Ce rapprochement était assez évident, à travers la dernière édition du Festival de jazz. Celui-ci a accueilli plusieurs interprètes dont le répertoire s’éloigne du jazz, mais qui reste ouverts à toute expérimentation. C’est le cas à titre d’exemple du chanteur-compositeur underground, Hamza Namira, qui a enflammé la scène avec ses chansons. Il a tenté de s’approcher du style jazzy dans certaines chansons. Et a interprété des opus où il s’est permis une certaine liberté, offrant à ses musiciens la chance de nouer un dialogue entre eux. « Quelques-unes de mes chansons portent déjà un soupçon de jazz, mais pour le festival, j’ai essayé de faire des remix à partir des chansons folkloriques. J’ai fait place à l’improvisation, au mashup mélangeant deux titres et à l’interférence musicale », indique Namira.
Il en est de même pour le trio égyptien H.O.H (Hani Adel, Osso, Hani Al-Dakkak) qui a donné ses plus belles chansons dans une ambiance festive. Hani Adel a interprété des oeuvres du répertoire du groupe West Al-Balad. Oussa, guitariste de plusieurs groupes jazz, a repris des opus de toutes ces formations. Et Hani Al-Dakkak a dû chanter certains succès de Massar Egbari.
Arabe-anglais vice-versa
De Bahreïn, Alaa Al-Ghawas et la troupe Likwid ont présenté un show où le pop, le rock et le funk étaient de mise. En fait, Al-Ghawas et Likwid, qui chantent en anglais, rejettent toutes sortes de classification. Ils jouent la musique qu’ils aiment, en toute simplicité.

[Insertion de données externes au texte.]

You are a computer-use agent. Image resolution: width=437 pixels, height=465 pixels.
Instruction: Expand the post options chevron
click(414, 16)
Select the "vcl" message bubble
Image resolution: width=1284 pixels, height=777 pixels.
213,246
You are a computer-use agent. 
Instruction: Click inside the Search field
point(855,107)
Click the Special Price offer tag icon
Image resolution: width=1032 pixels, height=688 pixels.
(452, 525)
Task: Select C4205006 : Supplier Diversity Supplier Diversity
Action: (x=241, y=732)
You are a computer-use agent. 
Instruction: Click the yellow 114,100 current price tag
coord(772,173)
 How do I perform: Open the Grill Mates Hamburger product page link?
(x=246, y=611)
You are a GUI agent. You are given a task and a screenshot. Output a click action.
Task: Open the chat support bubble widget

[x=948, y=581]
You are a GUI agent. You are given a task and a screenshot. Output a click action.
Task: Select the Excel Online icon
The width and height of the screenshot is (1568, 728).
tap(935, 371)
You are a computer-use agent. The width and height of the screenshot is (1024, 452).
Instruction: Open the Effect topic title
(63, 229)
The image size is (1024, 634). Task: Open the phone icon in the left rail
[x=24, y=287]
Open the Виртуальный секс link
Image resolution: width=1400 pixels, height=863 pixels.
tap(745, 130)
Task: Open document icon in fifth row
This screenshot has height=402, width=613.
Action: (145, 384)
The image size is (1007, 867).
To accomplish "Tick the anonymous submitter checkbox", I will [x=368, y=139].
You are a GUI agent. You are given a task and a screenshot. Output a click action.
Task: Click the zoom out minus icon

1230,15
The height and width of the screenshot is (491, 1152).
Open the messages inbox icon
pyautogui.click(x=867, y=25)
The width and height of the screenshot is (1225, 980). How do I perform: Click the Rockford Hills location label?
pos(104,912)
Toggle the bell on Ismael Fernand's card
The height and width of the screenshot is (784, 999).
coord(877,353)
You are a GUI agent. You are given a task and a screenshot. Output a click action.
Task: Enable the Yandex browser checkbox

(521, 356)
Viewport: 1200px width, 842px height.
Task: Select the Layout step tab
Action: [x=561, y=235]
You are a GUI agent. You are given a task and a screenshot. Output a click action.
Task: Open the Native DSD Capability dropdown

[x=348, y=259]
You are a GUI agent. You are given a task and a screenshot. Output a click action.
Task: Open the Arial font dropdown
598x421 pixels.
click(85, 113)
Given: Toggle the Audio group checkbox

Al-Ghawas, résidant aux Etats-Unis, est friand de musique occidentale. Il écrit ses paroles en anglais et se produit avec les membres de Likwid, assez célèbres dans les bars rythmés de Bahreïn. La coopération entre Al-Ghawas et Likwid a donné naissance à une musique à l’image de leurs identités culturelles. Ils ajoutent par exemple à la chanson de Jeff Buckley Dream Brother quelques airs orientaux pour en faire un nouvel arragement qui leur ressemble. Rebellion est une autre chanson rock où ils évoquent les réalités de leur pays.
Amr Salah, président et fondateur du festival, s’est produit le dernier jour avec son trio ainsi que la chanteuse et parolière Noha Fekry. Ensemble, ils poursuivent leur projet visant à rendre le jazz accessible à un plus large public. « Il s’agit de reprendre les plus belles chansons de jazz, selon un arrangement oriental. On arabise également les chansons, alors que les gens sont souvent contents de mieux comprendre les paroles. De même, on retravaille certaines oeuvres du folklore égyptien, en leur attribuant un ton jazzy. Une fois, sur scène, le public reconnaît les rythmes et les mélodies et réagit de manière très positive », précise Noha Fekri, l’une des interprètes de ce festival laquelle a essayé de transcender les frontières entre le jazz et la musique arabe. La fusion de ces deux mondes s’est passée à merveille.